[BEGIN SUPPLIED PASSAGE]
PRML_Note.md

Pattern Recognition and Machine Learning

Author:Christopher M. Bishop Year: 2006

Introduction

• the field of pattern recognition is concerned with the automatic discovery of regularities in data through the use of computer algorithms and with the use of these regularities to take actions such as classifying the data into different categories.
• the ability to categorize correctly new examples that differ from those used in training is known as generalization.
• the original input variables are typically preprocessed to Transform them into some new space of variables where, it is hoped, the pattern recognition problem will be easier to solve.
• pre-processing will also be preformed in order to speed up computation.
• some kinds of pre-processing represent a form of dimensionality reduction.
• functions, such as polynomial, which are linear in the unkown parameters have important properties and are called linear models.
• root-mean-square error (RMS)

Overfitting

• intuitively, over-fitting means that the more flexible parts of the model are incresingly tuned to the random noise on the target values.
• one technique which is often used to control the over-fitting phenomenon in such case is that of regularization, which involves adding a penalty term to the error function.
• 用权值来计算regularization项的时候，bias的权值一般是不算进去的，因为如果算进去了，就会导致结果依赖于目标变量的原点位置（就不是bias了）
• the particular case of a quadratic regularizer is called ridge regression. In the context of nueral networks, this approach is called weight decay.

Probability Theory

• prior probability p(a) is the probability available before we observe the identity of a.

• posterior probability p(a|f) of a is the probability obtained after we have observed f.

• the average value of a some function f(x) under a probability distribution p(x) is called the expection of f(x).

• likelihood function p(D|w) is evaluated for the observed data set D and can be viewed as a function of the parameter vector w. It expresses how probable the observed data set is for different settings of the parameter vector w.

• The maximum of a distribution is known as its mode. For Gaussian, the mode coincides with the mean.
[END SUPPLIED PASSAGE]
[BEGIN DATASET EXCERPTS]
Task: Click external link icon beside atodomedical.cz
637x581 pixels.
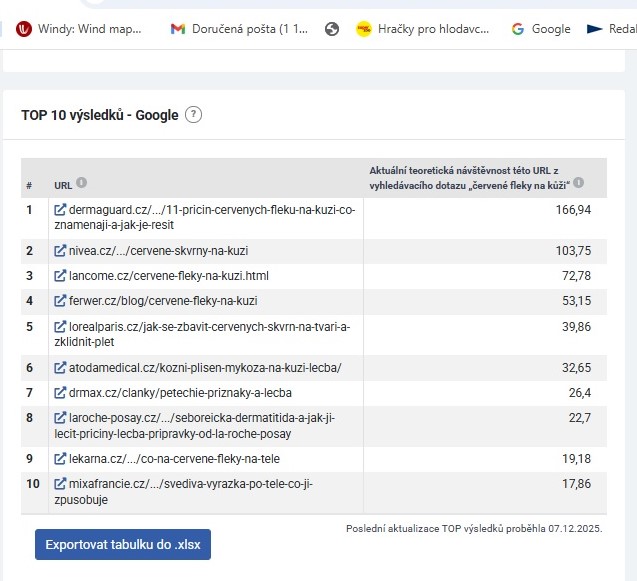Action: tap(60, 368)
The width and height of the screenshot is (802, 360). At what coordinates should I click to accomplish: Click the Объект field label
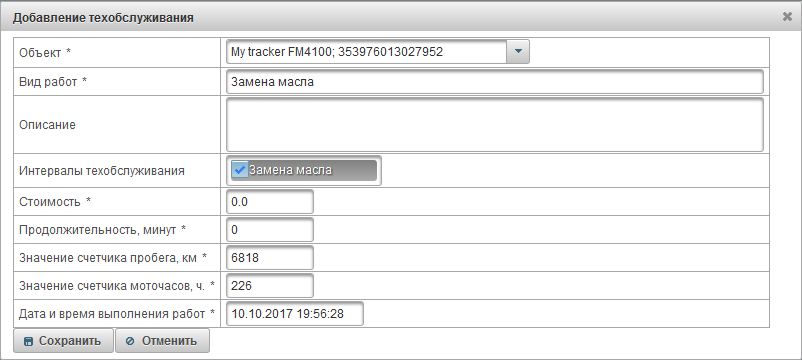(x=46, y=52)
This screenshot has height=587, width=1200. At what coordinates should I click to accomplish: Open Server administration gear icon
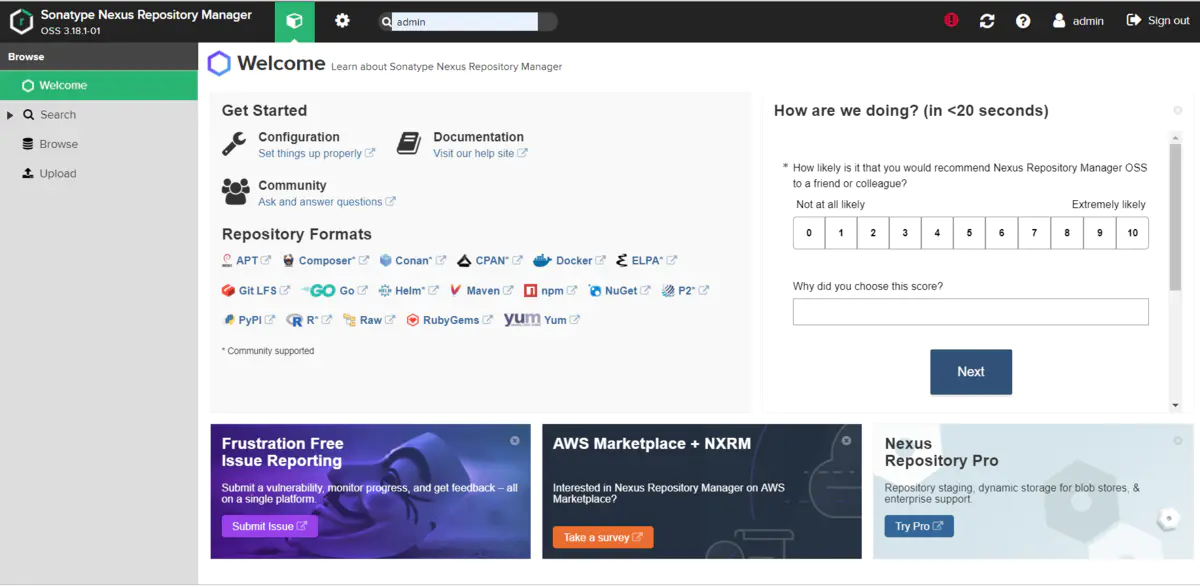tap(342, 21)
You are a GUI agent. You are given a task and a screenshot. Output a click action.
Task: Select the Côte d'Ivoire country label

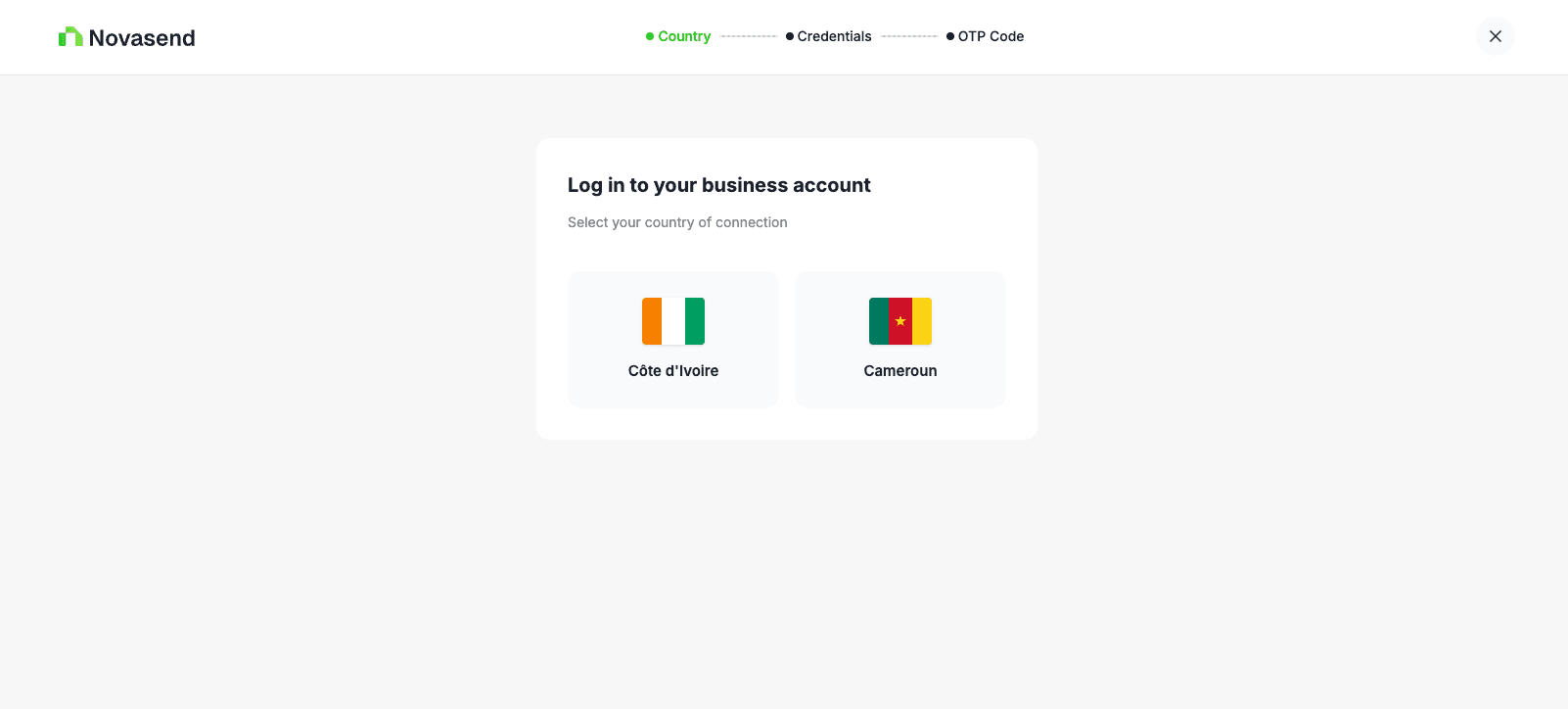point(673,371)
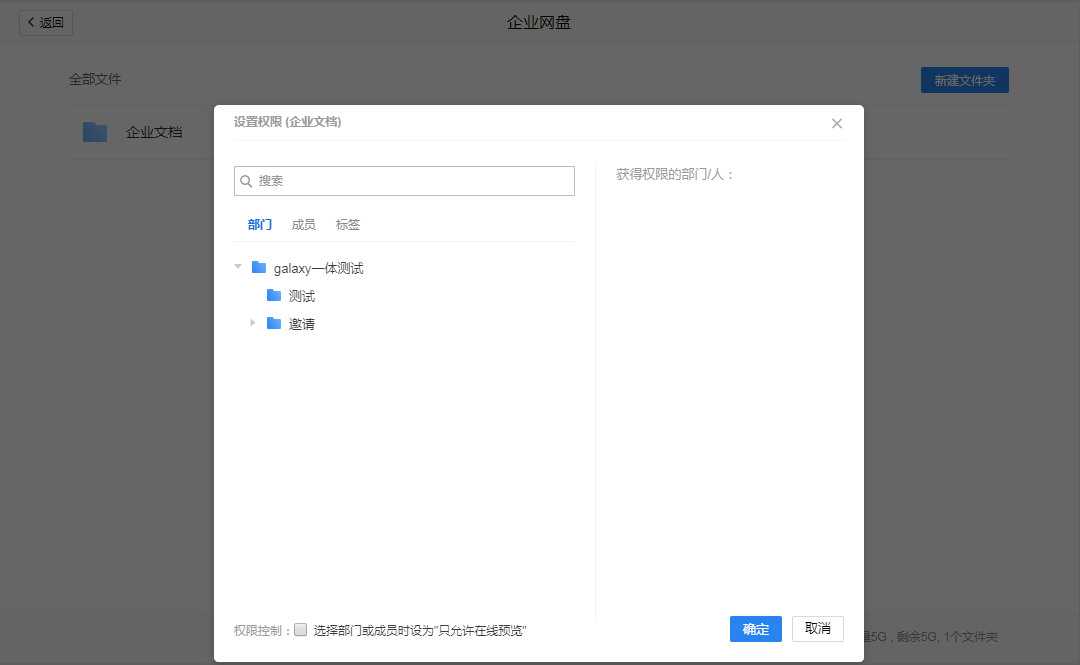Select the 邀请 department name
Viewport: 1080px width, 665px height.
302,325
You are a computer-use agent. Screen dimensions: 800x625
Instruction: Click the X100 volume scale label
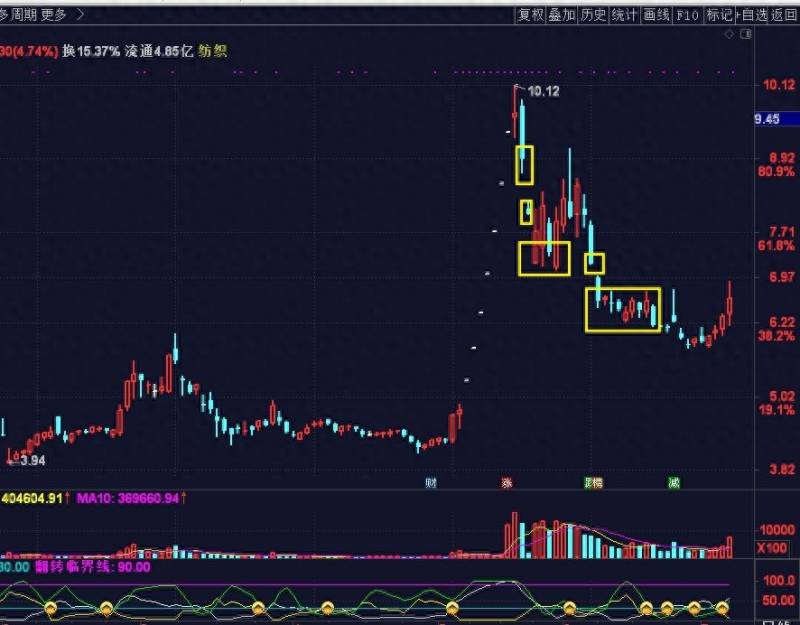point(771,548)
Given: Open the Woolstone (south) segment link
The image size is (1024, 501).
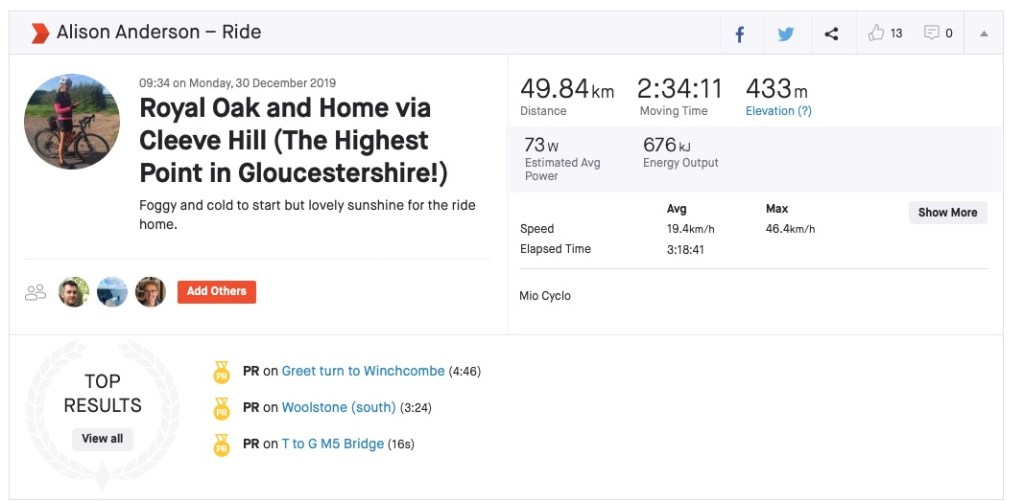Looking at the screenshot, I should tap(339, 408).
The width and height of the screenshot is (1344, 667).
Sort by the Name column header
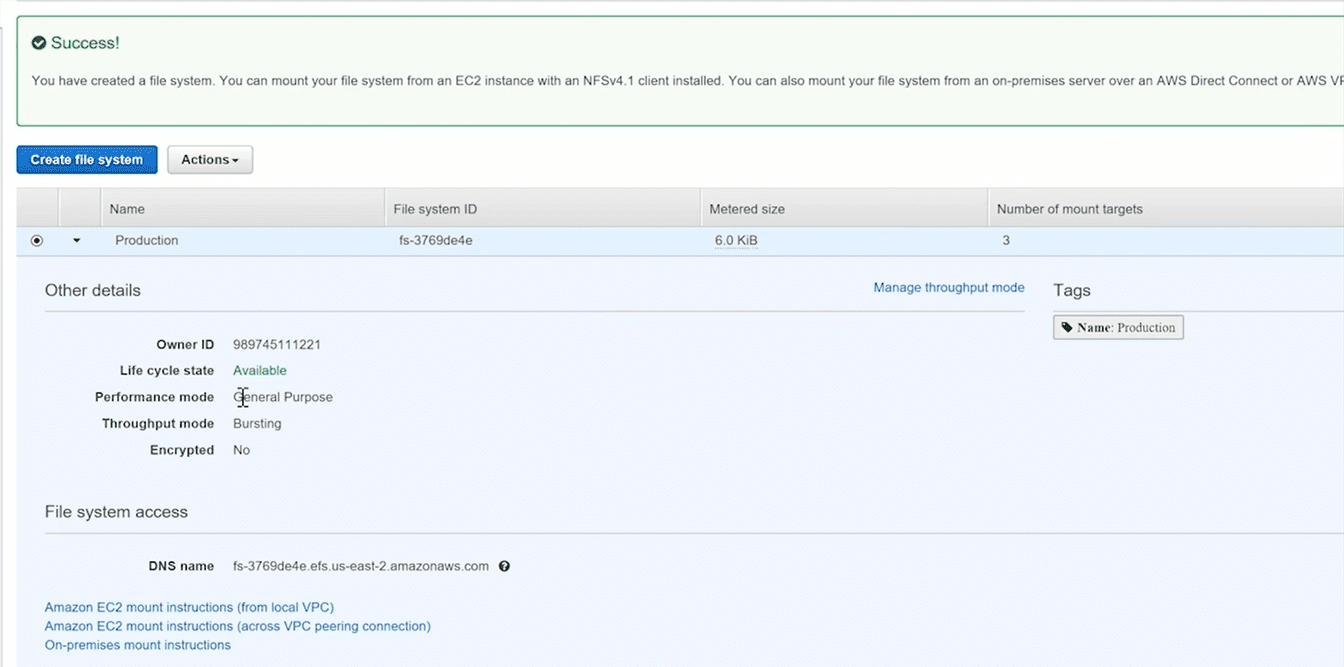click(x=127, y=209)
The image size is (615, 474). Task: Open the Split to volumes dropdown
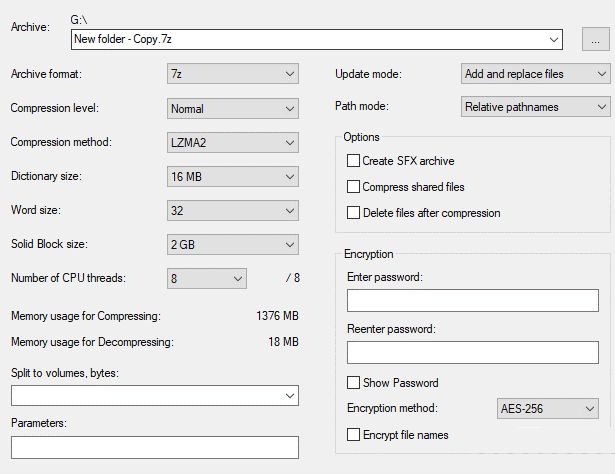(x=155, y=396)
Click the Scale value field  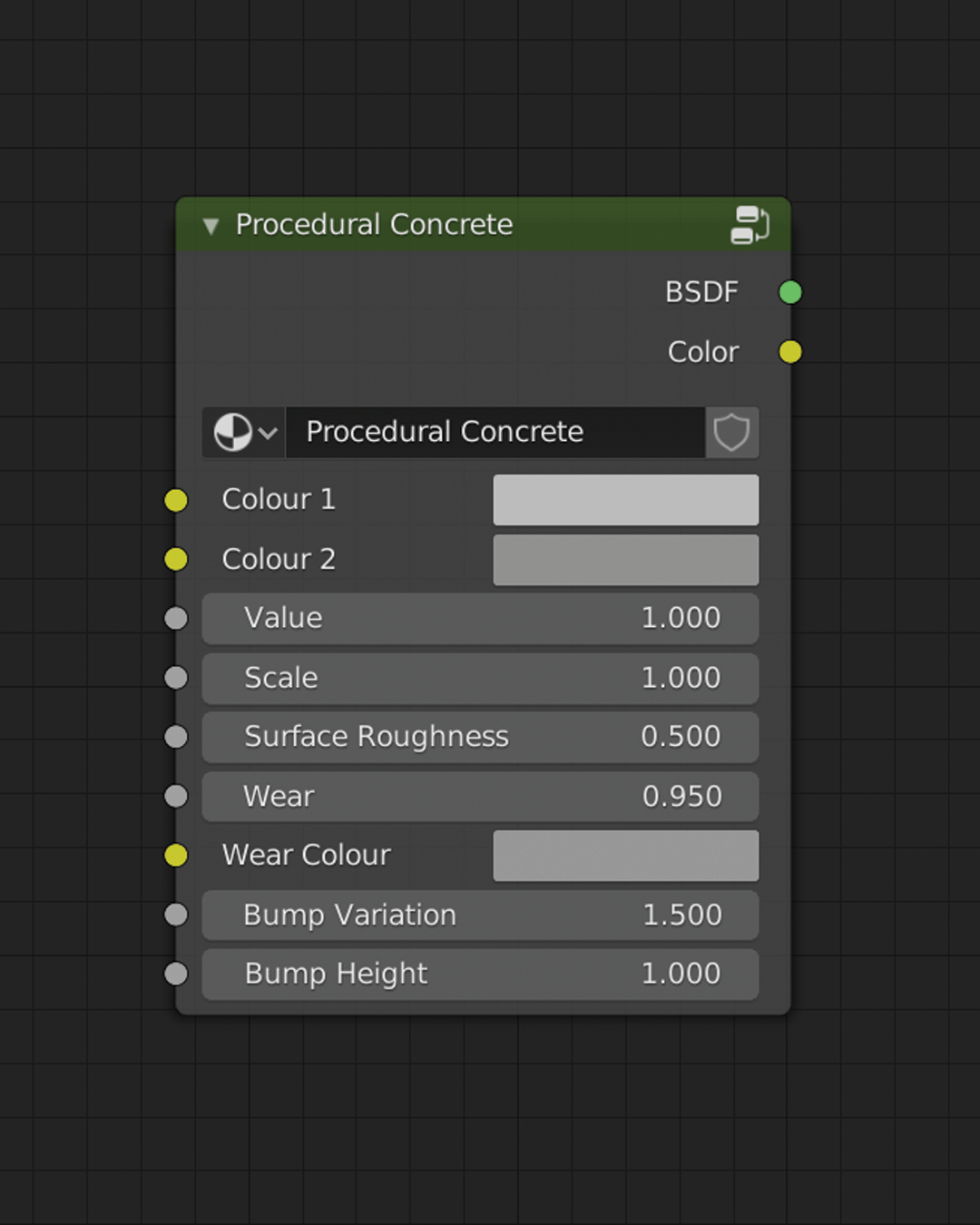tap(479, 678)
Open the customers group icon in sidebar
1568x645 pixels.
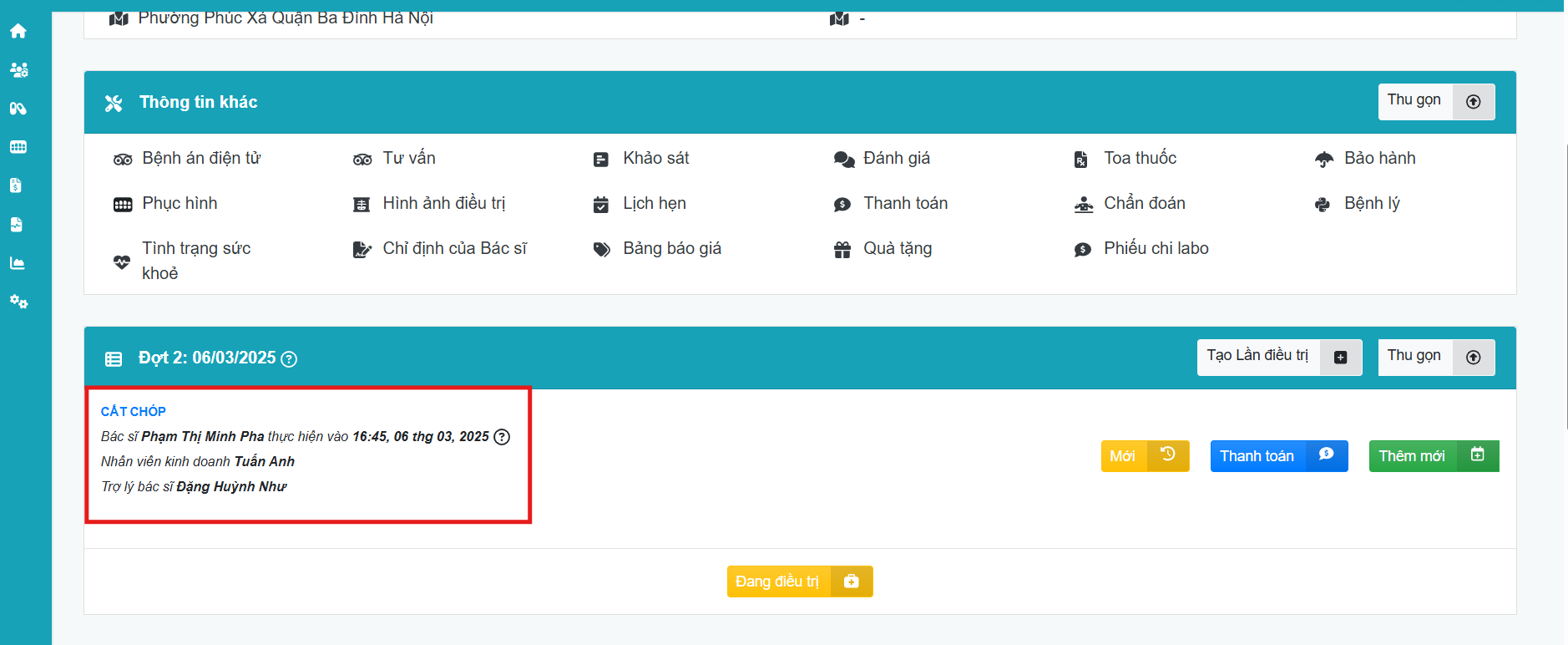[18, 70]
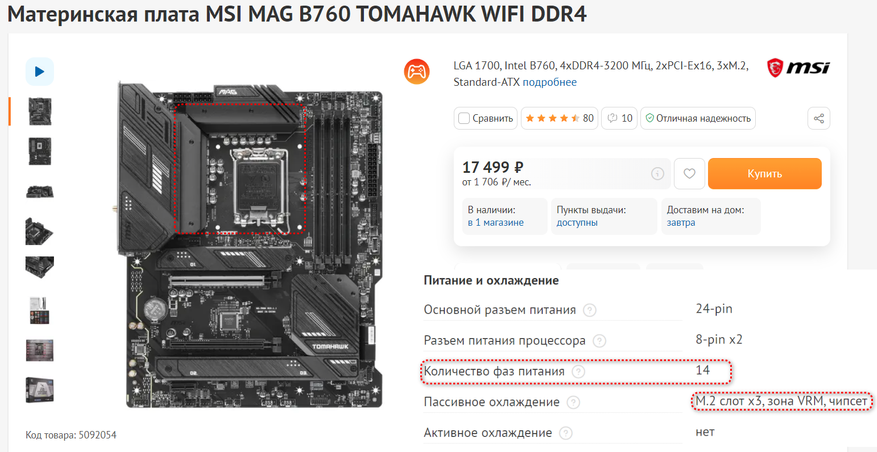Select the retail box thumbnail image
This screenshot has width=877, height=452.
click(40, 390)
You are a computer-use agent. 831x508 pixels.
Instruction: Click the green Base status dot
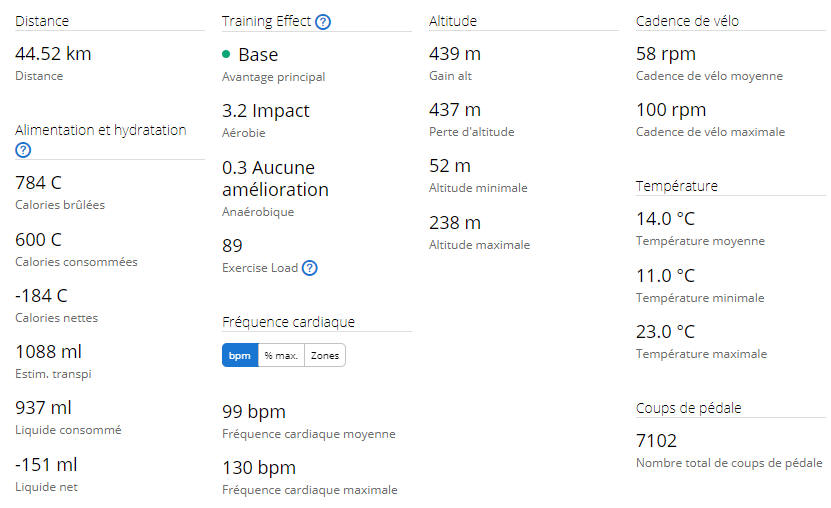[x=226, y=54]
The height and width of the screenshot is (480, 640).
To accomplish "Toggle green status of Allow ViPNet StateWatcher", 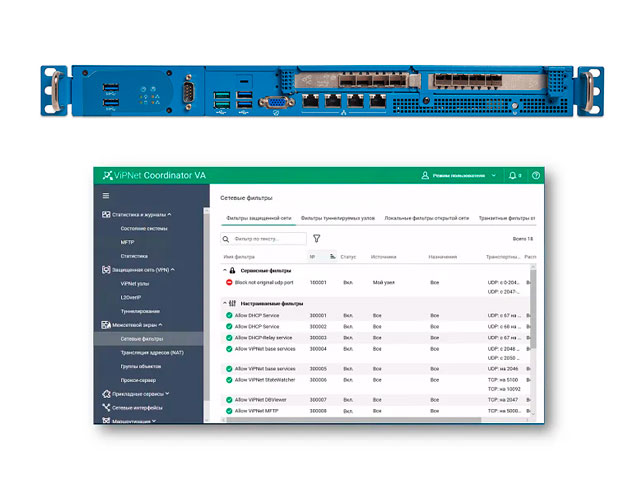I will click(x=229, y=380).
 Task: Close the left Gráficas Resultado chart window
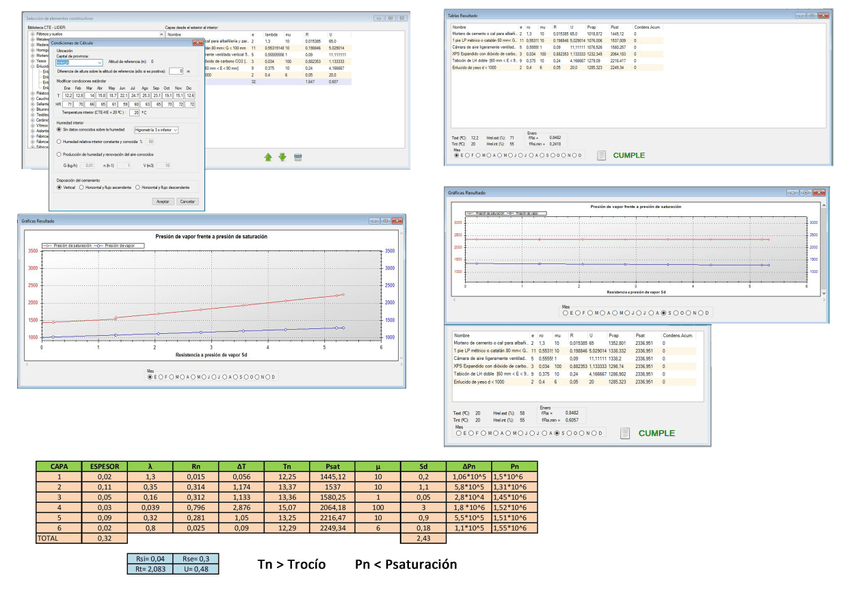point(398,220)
[END DATASET EXCERPTS]
▶ _INSTRUCTIONS_:
a: According to the PRML notes, what is the particular case of a quadratic regularizer called?
b: Copy the PRML notes from "Overfitting" to "identity of a.", keeping every word unchanged.

▶ _ANSWERS_:
a: It is called ridge regression.

b:
Overfitting

• intuitively, over-fitting means that the more flexible parts of the model are incresingly tuned to the random noise on the target values.
• one technique which is often used to control the over-fitting phenomenon in such case is that of regularization, which involves adding a penalty term to the error function.
• 用权值来计算regularization项的时候，bias的权值一般是不算进去的，因为如果算进去了，就会导致结果依赖于目标变量的原点位置（就不是bias了）
• the particular case of a quadratic regularizer is called ridge regression. In the context of nueral networks, this approach is called weight decay.

Probability Theory

• prior probability p(a) is the probability available before we observe the identity of a.